Why Repeal the Death Penalty?
Financing the Death Penalty is Far More Expensive for Taxpayers than Alternatives
Since 2003, taxpayers have spent more than $100 million on the Capital Litigation Trust Fund – despite the moratorium blocking all executions.
Illinois courts are moving away from the death penalty. According to the FBI Uniform Crime Report, since 2003, there have been 4,760 murders and only 16 death sentences handed down by the legal system in Illinois.
Cost studies in other states and at the federal level have put the death penalty at 8 to 10 times the cost of life without parole, and New Jersey spent an estimated $250 million while executing no one between 1982 and 2005. Resources should be redirected to help victims’ families and boost preventative law enforcement efforts, and that's exactly what SB3539 did! With the repeal of capital punishment in Illinois, the Capital Litigation Trust Fund will be re-purposed to victims' services and law enforcement training.

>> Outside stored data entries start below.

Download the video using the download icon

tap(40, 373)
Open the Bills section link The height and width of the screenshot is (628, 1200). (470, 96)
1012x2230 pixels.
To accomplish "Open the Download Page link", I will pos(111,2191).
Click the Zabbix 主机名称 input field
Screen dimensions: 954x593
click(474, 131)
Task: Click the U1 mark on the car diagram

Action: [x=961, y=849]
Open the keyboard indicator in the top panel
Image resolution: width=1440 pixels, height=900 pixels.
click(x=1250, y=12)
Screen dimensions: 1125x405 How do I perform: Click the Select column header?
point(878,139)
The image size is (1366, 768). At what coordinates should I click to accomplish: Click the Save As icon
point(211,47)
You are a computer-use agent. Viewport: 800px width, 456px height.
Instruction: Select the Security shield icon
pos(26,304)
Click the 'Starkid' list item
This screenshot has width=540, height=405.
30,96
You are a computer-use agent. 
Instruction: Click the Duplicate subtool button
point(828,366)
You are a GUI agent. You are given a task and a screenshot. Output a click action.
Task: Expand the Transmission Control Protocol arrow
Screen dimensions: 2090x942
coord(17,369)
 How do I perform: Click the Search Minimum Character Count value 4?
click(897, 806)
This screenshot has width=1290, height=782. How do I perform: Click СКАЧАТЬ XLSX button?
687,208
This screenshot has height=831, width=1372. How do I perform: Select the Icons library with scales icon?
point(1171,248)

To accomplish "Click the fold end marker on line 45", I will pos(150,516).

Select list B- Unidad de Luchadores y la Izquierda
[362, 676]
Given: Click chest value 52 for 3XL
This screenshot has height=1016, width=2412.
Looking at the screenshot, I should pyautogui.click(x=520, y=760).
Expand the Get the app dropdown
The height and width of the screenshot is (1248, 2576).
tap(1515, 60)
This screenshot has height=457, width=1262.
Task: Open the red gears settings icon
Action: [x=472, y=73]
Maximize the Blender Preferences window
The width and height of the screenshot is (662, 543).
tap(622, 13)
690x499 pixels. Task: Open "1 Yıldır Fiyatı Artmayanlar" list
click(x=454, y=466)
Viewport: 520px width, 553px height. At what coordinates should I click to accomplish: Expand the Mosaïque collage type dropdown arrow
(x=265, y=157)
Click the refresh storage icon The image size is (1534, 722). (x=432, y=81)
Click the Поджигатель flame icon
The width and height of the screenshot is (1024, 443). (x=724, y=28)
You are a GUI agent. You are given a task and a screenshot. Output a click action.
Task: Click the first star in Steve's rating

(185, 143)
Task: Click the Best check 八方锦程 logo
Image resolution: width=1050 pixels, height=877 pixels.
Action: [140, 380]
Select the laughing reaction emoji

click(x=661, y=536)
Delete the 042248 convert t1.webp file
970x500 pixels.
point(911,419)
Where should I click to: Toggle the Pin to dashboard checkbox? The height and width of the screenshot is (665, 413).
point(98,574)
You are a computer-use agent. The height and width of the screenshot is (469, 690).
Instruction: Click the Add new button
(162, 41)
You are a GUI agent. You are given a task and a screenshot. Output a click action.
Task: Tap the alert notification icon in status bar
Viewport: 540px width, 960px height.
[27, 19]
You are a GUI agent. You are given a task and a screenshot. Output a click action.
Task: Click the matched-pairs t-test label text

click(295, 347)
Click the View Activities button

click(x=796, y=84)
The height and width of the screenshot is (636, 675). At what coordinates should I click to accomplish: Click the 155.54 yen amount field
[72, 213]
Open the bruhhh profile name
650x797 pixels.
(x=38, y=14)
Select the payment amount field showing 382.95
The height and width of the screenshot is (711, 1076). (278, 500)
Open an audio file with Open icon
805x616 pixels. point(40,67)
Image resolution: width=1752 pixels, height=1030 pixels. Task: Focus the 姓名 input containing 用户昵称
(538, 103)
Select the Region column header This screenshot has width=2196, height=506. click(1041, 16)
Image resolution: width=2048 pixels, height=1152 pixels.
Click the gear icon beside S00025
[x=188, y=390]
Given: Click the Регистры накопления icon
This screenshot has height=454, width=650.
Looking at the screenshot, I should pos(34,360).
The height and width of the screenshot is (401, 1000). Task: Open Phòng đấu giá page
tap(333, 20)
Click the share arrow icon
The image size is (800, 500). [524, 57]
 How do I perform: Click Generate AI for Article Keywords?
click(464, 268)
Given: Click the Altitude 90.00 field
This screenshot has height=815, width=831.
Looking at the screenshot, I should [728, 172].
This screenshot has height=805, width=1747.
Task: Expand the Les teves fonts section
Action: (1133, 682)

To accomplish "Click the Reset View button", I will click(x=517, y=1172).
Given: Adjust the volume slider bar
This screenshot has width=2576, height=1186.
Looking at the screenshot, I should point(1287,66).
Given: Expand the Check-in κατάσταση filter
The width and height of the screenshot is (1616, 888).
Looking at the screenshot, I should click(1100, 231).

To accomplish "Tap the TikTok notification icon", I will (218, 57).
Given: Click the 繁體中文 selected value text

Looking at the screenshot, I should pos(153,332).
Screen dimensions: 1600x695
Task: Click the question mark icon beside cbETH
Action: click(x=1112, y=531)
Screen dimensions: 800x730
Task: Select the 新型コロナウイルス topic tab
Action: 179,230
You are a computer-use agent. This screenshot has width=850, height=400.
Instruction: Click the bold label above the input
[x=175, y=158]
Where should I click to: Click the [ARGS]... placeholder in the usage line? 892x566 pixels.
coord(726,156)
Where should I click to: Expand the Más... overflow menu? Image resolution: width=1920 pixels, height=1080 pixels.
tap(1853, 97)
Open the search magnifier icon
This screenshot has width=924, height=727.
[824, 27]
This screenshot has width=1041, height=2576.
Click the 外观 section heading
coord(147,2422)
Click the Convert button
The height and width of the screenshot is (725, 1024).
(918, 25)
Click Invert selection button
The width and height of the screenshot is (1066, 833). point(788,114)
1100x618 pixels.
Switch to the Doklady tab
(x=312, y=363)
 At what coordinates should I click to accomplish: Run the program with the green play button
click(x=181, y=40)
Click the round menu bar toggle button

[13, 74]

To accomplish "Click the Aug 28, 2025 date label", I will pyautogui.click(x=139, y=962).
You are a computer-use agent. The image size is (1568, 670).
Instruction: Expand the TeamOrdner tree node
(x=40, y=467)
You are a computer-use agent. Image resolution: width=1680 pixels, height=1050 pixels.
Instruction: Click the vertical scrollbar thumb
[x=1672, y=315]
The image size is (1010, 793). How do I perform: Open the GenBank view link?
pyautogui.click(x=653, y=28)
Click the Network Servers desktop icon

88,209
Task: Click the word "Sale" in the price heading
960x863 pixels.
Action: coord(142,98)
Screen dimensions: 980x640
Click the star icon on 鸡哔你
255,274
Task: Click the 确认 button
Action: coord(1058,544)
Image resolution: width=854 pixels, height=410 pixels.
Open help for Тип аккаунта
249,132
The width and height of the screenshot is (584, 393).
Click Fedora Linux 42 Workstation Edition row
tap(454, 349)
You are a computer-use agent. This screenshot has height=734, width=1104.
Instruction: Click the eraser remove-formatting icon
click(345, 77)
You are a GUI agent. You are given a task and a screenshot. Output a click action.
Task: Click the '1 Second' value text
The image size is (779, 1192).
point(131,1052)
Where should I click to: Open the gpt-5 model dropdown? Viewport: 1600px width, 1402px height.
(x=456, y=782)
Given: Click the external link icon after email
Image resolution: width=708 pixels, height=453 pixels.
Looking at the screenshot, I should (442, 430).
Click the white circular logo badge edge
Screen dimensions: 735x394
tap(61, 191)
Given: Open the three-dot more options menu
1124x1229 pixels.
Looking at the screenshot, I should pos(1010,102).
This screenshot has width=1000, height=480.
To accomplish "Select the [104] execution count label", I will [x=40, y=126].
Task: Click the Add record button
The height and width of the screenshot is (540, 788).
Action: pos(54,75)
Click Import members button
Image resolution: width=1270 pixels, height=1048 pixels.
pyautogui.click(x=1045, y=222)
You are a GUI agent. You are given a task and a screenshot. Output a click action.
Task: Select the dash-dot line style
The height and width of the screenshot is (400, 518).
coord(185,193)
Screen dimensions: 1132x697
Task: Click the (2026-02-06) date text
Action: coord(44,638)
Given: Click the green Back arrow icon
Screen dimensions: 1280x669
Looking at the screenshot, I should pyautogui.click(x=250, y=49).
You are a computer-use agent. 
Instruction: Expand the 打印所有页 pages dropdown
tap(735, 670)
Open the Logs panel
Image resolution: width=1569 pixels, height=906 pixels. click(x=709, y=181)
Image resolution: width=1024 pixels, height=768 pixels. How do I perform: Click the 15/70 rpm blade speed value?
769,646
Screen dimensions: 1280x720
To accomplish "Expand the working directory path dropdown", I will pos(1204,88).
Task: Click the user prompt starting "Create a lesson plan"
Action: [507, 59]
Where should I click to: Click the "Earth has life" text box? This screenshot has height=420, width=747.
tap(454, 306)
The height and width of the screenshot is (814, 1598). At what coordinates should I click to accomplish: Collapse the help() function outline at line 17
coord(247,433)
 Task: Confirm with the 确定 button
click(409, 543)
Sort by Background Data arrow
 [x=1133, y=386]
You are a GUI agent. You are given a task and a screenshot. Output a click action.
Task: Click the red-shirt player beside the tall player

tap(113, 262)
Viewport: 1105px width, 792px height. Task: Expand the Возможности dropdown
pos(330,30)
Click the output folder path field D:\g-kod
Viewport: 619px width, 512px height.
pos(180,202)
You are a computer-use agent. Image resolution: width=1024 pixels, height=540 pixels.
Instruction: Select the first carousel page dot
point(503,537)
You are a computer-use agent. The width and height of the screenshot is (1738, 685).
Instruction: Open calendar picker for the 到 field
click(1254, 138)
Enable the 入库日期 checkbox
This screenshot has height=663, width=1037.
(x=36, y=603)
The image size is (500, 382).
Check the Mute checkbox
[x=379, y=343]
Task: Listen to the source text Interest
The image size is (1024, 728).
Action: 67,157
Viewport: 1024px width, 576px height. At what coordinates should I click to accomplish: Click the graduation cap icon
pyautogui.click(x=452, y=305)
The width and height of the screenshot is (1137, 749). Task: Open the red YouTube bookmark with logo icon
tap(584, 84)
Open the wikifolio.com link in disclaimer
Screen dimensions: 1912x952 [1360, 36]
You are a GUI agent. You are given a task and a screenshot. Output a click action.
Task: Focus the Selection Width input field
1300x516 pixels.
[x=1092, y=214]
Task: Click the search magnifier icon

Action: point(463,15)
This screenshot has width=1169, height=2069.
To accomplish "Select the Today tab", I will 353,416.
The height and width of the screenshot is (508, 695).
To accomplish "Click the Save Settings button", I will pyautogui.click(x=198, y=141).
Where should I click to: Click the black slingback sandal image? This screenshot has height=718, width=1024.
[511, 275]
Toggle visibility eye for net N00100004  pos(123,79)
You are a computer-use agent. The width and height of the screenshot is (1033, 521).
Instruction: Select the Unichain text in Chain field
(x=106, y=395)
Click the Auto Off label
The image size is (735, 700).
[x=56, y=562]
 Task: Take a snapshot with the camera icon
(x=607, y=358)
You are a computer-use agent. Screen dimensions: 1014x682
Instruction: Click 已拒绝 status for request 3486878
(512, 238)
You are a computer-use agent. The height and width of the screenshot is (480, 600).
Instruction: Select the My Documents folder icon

To learn more about cost, click here.
The Death Penalty Poses Risks of Executing the Innocent - System Remains Broken
Illinois has the nation's second-highest rate of flawed death row convictions, with 20 men exonerated from their sentences after evidence of their wrongful convictions emerged.
The current DNA backlog of 20,000 cases may result in additional exonerations. In addition, DNA evidence only exists in less than 15 percent of criminal cases. Lack of progress may result in innocent people being sent to death row.
To learn more about innocence, click here.
The Death Penalty Process Harms Victims’ Families
To be meaningful, justice should be swift and sure. The death penalty is neither – on average the process takes at least 10 years.
Under the moratorium, a capital punishment sentence prolonged pain for victims’ families, dragging them through a lengthy process that held an empty promise of an execution.
Life without parole produces immediate certainty without the media spotlight.